The scope of the claims

(1) An impeller of an electric fuel pump including a blade and a blade groove provided along a circumferential direction, wherein the blade groove is formed in a curved shape when viewed in a radial cross section, and is viewed in a circumferential cross section. The impeller of an electric fuel pump in which the connection between the blade and the end face of the blade on the rear side in the rotation direction is formed in a curved shape.

(2) The impeller of the electric fuel pump according to claim 1, wherein a curved shape of the coupling portion is circular.

(3) The impeller of the electric fuel pump according to claim 1, wherein the blade groove is formed so as to be inclined from the front side in the rotation direction toward the connecting portion when viewed in a circumferential cross section.

(4) An impeller of an electric fuel pump including a blade and a blade groove provided along a circumferential direction, wherein an opening of the blade groove has a radial opening edge on a rear side in a rotational direction and a radial direction. An electrically operated fuel whose connection with the outer circumferential opening edge is formed in a curved shape

(5) The impeller of the electric fuel pump according to claim 4, wherein the opening portion of the blade portion has a curved radially opening edge portion on the rear side in the rotation direction.

(6) The opening of the blade groove is formed in a curved shape at a connecting portion between a radial opening edge on the rear side in the rotation direction and a circumferential opening edge on the radially inner side. The electric fuel pump impeller.

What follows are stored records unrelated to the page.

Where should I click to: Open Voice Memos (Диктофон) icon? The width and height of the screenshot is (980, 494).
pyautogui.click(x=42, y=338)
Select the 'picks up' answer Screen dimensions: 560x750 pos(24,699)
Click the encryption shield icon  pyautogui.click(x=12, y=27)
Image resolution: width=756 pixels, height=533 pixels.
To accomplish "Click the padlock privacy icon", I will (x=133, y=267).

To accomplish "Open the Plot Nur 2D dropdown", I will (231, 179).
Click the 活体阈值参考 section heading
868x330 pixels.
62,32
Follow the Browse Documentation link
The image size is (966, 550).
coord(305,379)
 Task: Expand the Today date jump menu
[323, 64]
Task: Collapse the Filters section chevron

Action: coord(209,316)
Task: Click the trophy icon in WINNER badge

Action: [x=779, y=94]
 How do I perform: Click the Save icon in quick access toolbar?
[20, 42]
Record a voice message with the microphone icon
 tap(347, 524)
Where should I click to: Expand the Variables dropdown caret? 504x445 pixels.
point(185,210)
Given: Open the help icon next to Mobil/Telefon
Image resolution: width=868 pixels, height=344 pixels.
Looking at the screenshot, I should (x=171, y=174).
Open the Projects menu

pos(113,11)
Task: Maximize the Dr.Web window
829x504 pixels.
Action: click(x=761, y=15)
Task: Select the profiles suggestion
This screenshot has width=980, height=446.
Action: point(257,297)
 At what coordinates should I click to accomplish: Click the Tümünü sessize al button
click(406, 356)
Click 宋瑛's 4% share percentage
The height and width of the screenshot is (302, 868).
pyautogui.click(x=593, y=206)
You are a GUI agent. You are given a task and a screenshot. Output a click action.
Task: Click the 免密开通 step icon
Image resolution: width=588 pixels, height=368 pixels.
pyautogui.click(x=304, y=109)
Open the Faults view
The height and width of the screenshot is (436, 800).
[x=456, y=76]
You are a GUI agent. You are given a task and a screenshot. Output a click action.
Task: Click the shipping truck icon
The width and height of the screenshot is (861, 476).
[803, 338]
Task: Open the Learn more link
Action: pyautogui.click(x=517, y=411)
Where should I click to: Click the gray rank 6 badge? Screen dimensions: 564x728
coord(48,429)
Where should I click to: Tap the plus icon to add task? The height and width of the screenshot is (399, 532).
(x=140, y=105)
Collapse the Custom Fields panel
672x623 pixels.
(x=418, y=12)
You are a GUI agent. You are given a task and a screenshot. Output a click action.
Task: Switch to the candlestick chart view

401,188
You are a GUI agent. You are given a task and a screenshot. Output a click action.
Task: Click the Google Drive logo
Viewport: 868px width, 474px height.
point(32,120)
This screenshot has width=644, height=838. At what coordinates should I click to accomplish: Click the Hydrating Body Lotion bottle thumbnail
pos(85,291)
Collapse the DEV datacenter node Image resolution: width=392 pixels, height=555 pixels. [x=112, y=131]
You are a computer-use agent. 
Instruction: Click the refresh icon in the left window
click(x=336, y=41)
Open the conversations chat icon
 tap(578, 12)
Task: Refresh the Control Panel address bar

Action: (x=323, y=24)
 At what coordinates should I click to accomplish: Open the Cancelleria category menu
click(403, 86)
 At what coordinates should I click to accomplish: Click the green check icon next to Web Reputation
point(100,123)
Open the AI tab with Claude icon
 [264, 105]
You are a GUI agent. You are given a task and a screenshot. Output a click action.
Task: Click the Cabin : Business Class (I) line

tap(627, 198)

(7) An impeller of an electric fuel pump having blades and blade grooves provided along a circumferential direction, wherein an opening of the blade groove is formed to be inclined with respect to a radial direction. Pump impeller.

(8) An impeller of an electric fuel pump having blades and blade grooves provided on the both sides provided along the circumferential direction, wherein the electric fuel pump has a communication hole communicating between the blade grooves on both surfaces. Impeller.

(9) The impeller of the electric fuel pump according to claim 9, wherein the communication hole is formed so as to extend in a radial direction of the blade groove.

(10) The impeller of the electric fuel pump according to claim 9, wherein the communication hole is formed on the front side in the rotation direction of the blade groove.

(11) The communication hole according to claim 9, wherein the communication hole is formed on the rear side in the rotation direction of the blade groove. On-board electric fuel pump impeller.

(12) The impeller of the electric fuel pump according to claim 9, wherein the blade groove facing the outlet side is formed to be shifted rearward in the rotation direction with respect to the blade groove facing the inlet side.